Notifier(token=None, chat_id=None, transport=None, parse_mode="HTML", block=False)
  .send(text)                       # fire-and-forget (sync if block=True)
  .throttled(key, text, every)      # True if sent, False if suppressed

Controller(token=None, chat_id=None, transport=None, poll_interval=2.0)
  @ctl.command(name, *aliases, help="")   # decorator; handler(args)->str|None
  ctl.reply(text)                         # push a message out-of-band
  await ctl.run(stop_event)               # poll + dispatch until stop_event set

Swap the transport (HTTPTransport by default) for RecordingTransport in tests, or your own class implementing send_message / get_updates.

Runnable example

examples/supervised_worker.py — a fake worker with /status /pause /resume /stop, event alerts, and a throttled heartbeat.
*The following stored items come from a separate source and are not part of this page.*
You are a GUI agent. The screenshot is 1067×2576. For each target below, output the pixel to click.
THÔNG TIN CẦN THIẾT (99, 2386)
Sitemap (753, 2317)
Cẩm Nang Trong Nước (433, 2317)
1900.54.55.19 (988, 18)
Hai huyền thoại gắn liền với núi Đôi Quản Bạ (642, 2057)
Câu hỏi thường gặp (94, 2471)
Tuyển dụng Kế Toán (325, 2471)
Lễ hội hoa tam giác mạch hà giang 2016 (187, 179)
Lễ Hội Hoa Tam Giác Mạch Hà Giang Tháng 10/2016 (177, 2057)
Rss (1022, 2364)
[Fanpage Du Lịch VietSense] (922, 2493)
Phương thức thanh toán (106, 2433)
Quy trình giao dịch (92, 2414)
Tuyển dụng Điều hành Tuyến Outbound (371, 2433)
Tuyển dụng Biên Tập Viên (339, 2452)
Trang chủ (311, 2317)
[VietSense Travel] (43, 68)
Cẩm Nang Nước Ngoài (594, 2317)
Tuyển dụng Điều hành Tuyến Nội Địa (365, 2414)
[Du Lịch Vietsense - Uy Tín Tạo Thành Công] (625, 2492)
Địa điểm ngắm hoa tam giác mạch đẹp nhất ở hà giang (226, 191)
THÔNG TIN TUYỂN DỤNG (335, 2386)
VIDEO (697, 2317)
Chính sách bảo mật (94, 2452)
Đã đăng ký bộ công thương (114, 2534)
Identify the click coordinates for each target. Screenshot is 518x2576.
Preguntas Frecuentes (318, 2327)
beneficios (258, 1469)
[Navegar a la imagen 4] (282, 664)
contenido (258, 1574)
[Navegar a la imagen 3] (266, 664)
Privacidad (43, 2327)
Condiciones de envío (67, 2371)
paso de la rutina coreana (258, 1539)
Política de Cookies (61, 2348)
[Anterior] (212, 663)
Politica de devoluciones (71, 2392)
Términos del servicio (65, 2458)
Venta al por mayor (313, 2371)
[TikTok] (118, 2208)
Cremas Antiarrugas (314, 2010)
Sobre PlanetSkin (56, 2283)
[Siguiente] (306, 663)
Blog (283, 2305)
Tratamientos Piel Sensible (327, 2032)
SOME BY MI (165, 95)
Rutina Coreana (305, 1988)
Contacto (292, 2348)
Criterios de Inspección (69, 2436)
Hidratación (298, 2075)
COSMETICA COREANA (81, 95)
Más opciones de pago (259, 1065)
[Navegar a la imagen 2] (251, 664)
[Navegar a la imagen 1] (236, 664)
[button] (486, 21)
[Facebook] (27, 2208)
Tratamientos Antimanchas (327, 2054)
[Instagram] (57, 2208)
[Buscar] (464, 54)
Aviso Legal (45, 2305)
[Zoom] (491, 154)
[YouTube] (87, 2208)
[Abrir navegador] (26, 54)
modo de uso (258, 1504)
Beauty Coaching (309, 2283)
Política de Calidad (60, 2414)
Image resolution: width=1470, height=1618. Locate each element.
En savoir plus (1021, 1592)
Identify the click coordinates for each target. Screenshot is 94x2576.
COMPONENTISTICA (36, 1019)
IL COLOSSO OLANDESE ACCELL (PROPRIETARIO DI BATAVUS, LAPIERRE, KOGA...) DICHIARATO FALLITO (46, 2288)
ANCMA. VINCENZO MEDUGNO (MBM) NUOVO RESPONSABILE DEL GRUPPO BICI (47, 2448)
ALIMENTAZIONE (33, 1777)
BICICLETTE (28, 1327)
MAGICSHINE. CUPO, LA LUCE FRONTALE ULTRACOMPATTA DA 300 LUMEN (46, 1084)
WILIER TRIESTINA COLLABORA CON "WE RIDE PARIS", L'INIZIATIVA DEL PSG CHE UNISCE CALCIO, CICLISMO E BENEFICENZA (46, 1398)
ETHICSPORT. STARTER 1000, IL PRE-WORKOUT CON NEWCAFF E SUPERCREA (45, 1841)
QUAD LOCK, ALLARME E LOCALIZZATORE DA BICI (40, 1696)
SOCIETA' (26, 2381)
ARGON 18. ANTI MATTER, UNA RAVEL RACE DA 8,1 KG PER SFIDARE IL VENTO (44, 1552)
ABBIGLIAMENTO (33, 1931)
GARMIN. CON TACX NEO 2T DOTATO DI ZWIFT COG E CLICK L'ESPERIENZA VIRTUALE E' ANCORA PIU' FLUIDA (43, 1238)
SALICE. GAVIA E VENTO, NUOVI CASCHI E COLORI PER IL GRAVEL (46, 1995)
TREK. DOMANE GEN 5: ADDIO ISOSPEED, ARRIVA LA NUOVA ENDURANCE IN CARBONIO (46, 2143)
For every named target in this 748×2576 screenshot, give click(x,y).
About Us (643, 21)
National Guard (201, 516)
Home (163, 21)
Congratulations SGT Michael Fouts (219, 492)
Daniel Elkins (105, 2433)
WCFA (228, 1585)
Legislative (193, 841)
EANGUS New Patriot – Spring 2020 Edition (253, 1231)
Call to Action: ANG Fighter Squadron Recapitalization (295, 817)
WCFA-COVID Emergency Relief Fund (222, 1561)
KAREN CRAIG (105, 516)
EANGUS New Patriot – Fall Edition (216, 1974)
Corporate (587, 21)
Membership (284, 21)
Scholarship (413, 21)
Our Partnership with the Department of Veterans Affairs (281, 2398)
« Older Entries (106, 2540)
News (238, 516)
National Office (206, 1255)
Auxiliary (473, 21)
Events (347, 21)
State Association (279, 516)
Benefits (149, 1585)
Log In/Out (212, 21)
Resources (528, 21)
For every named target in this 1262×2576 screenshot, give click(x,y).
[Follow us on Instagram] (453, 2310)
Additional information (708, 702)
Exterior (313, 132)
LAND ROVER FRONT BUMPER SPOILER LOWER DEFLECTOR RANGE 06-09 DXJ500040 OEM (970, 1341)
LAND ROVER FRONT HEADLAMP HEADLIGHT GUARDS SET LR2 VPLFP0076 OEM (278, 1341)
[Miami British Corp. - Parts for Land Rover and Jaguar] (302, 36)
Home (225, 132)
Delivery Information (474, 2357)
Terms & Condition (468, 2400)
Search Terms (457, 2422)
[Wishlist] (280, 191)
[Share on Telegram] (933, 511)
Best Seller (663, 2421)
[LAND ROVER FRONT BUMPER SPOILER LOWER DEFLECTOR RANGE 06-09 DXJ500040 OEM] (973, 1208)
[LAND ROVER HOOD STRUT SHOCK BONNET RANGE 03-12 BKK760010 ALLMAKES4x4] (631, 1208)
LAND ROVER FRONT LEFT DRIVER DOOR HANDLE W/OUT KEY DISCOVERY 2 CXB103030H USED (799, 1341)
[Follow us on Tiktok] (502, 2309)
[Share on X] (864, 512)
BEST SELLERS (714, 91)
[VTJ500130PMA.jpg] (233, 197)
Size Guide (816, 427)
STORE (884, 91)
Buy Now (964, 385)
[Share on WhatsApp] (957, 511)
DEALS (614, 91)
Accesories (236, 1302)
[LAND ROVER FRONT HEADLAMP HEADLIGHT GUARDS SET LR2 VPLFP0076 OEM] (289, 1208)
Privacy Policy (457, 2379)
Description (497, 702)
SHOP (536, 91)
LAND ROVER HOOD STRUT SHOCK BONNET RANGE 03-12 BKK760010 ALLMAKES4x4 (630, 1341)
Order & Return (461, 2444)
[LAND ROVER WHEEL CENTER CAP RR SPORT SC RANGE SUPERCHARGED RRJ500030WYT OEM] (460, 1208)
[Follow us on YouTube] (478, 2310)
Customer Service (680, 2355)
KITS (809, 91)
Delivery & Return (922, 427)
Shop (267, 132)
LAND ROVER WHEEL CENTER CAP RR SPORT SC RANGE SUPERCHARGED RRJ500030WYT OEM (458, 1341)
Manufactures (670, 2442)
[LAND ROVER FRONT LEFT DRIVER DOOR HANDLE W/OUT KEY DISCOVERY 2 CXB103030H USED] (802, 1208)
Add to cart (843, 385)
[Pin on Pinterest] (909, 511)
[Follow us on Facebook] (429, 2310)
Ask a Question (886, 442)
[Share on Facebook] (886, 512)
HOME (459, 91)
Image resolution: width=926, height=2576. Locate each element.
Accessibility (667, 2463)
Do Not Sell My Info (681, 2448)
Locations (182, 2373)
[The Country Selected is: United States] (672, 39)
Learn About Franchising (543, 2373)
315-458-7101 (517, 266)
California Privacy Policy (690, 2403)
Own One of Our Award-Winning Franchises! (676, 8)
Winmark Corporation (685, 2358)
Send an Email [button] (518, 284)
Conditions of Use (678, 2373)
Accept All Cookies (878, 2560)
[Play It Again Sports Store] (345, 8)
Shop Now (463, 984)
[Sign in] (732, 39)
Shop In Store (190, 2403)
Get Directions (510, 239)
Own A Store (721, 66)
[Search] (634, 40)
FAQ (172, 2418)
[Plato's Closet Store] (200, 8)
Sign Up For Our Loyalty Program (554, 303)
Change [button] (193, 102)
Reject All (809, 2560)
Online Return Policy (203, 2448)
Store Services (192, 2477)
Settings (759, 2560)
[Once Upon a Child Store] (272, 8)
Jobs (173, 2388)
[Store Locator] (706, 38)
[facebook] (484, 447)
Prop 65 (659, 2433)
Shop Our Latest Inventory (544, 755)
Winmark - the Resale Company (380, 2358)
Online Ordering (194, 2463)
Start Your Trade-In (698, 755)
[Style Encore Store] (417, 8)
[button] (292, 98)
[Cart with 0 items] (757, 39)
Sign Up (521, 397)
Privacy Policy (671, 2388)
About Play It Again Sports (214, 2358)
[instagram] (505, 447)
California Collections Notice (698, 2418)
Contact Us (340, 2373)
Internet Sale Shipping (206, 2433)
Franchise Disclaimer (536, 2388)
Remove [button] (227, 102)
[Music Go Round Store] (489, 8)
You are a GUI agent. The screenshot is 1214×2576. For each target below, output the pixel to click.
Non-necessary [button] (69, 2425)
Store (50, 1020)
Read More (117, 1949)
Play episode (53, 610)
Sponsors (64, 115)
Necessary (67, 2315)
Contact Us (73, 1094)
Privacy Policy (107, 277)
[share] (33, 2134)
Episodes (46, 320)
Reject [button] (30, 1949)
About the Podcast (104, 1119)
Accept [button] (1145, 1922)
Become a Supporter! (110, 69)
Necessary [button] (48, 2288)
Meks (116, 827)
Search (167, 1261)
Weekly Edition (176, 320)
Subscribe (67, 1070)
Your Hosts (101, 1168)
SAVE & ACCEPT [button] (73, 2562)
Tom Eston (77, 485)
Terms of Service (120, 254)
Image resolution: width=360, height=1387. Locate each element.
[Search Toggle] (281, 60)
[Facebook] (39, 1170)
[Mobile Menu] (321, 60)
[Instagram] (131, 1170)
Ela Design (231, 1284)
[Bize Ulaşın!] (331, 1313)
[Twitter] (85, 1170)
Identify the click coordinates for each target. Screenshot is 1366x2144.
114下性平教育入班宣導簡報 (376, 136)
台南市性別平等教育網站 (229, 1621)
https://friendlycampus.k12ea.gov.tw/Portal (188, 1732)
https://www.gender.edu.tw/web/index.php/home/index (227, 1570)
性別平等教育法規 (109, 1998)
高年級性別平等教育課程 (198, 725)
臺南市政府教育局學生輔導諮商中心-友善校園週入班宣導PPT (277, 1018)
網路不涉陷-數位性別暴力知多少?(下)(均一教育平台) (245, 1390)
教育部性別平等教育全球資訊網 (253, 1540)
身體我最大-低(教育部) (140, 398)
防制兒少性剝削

Set the two env vars and run it.

Tests

python -m pytest -q       # 9 tests, no network required

Scope & disclaimer

Long-polling (getUpdates) — no webhook server, no inline keyboards, no file uploads; just commands + alerts, which is what a daemon usually needs. Not affiliated with Telegram. MIT licensed.

About

Remote-control and alert any long-running Python daemon from a Telegram chat: decorator-registered /commands, non-blocking alerts, throttled heartbeats, auto /help. Zero dependencies (stdlib only).